I.e. for an n-dimensional NumPy array `nArray`, does `for unknownType in nditer(nArray) :` iterate over the elements of `nArray`? Or does it iterate over the constituent (n-2)-dimensional NumPy (sub-)arrays of the constituent (n-1)-dimensional NumPy (sub-)arrays of `nArray`?

It is unclear to me from the name `nditer`, since I don't know what "nd" stands for ("iter" is obviously short for "iteration"). And presumably one can think of the elements as "0-dimensional NumPy arrays", so the examples given to me for 2-dimensional NumPy arrays are ambiguous.

I've looked at the `np.nditer` documentation but honestly I didn't understand the examples or what they were trying to demonstrate -- it seems like it was written for programmers (which I am not) by programmers.

Show source

Answers to How does NumPy multidimensional array iteration work? (With and without nditer) ( 2 )

1. If you just use a `for` loop the iteration is over the first dimension, if the array has only one dimension this will be the elements, if it's 2D it will be the rows, if it's 3D it will iterate over the planes, ...

However `nditer` is a ND (stands for n-dimensional) iterator. It will iterate over each element in the array. It's (roughly!) equivalent to `for item in your_array.ravel()` (iterating over a flattened "view" of the array). For 1D arrays it iterates over the elements, for 2D arrays it iterates first over the elements in the first row, then over the second row, and so on.

Note that `nditer` is much more powerful than that, it can iterate over multiple arrays at once, you can buffer the iteration and a lot of other stuff.

However with NumPy you generally don't want to use a `for`-loop or `np.nditer`. There are lots of "vectorized" operations that make manual iteration (in most cases) unnecessary.

2. a)

`for x in arr:` iterates on the 1st dimension of an array.

``````In [233]: for x in np.arange(24).reshape((2,3,4)):
...:     print(x.shape)
...:
(3, 4)
(3, 4)
``````

I think of it as `for x in list(arr):...`. It breaks the array into a list of subarrays.

b)

It's tricky to control the depth of iteration with `nditer`. As a default it iterates at the element level. The tutorial page shows some tricks using buffers and order. but the best way I seen is to use `ndindex`.
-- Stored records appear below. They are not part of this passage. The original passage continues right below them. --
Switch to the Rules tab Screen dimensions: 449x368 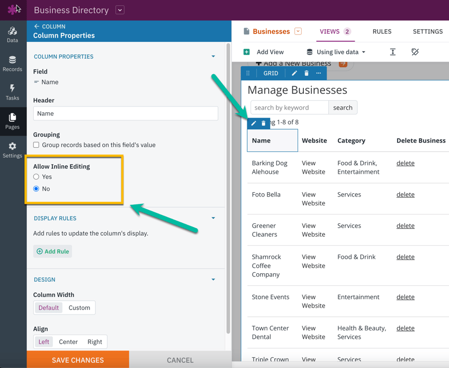pos(382,32)
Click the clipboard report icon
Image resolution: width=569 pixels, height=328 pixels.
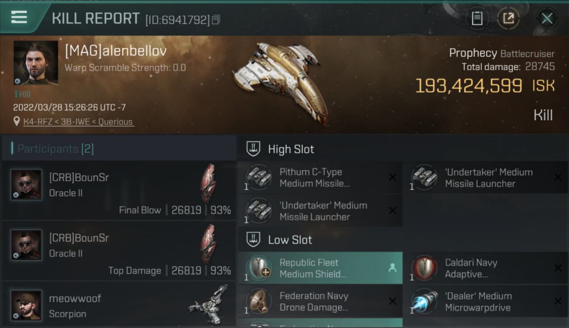point(477,18)
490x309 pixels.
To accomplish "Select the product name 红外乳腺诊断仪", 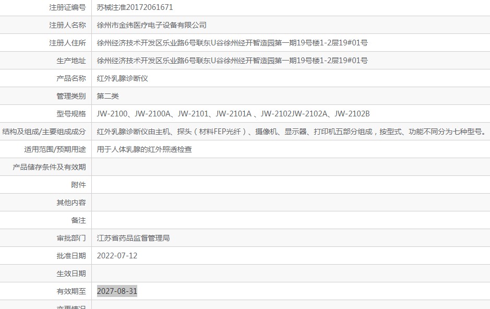I will [x=123, y=78].
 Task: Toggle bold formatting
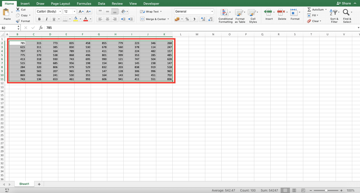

`ndindex` constructs a dummy array of the right size, and does `multi_index` iteration.

For example to iterate on the 1st 2 dimensions of a 3d array:

``````In [237]: arr = np.arange(24).reshape(2,3,4)
In [240]: for idx in np.ndindex(arr.shape[:2]):
...:     print(idx, arr[idx], arr[idx].sum())
...:
(0, 0) [0 1 2 3] 6
(0, 1) [4 5 6 7] 22
(0, 2) [ 8  9 10 11] 38
(1, 0) [12 13 14 15] 54
(1, 1) [16 17 18 19] 70
(1, 2) [20 21 22 23] 86
``````

I could do the same iteration with

``````for i in range(2):
for j in range(3):
arr[i,j]...
``````

or

``````arr1 = arr.reshape(-1,4)
for ij in range(6):
arr1[ij]....
``````

Speed will be basically the same - all poor compared to array functions that work on the whole 3d array at once, or ones that take some sort of `axis` parameter.

``````In [241]: arr.sum(axis=2)
Out[241]:
array([[ 6, 22, 38],
[54, 70, 86]])
``````

The class for numpy as arrays is `np.ndarray`. Presumably `nditer` is named like that. `nditer` was written as a way of consolidating the various that `c` level code could iterate on arrays, especially several broadcastable ones. The `np.nditer` function gives access to the `c` level iterator. But since the actually iteration is still being done in Python code, so there's little to no speed advantage.